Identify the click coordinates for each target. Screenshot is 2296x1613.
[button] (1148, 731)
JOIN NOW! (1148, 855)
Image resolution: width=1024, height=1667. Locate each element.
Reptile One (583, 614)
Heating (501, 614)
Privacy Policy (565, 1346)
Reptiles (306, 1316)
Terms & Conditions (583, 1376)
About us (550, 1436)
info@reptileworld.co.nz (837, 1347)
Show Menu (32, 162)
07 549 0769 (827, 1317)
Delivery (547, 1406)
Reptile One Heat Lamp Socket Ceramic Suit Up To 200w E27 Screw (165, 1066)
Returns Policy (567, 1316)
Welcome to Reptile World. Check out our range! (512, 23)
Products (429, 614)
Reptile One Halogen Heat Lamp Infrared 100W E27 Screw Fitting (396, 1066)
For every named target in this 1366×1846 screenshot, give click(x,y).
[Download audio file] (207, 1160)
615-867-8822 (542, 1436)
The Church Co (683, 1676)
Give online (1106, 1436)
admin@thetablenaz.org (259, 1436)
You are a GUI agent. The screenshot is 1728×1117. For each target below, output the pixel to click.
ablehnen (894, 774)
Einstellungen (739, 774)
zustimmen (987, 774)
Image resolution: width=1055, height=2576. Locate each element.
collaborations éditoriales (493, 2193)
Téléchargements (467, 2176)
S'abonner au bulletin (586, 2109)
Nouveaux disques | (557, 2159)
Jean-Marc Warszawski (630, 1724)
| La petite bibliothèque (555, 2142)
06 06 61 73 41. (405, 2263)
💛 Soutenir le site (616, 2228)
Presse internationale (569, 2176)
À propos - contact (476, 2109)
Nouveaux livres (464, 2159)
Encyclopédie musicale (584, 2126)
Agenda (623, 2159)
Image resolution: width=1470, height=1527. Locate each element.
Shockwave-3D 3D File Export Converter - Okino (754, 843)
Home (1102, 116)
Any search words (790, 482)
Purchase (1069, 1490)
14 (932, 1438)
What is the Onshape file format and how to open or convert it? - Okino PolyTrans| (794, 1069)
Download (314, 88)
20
※ ※ ※
Task directions: Where a line of the data above includes "height", copy that line.

Answer for this exercise:
Image resolution: width=1024, height=1667. Locate each element.
Image resolution: width=1055, height=2576. Locate each element.
Image resolution: width=1470, height=1527. Locate each element.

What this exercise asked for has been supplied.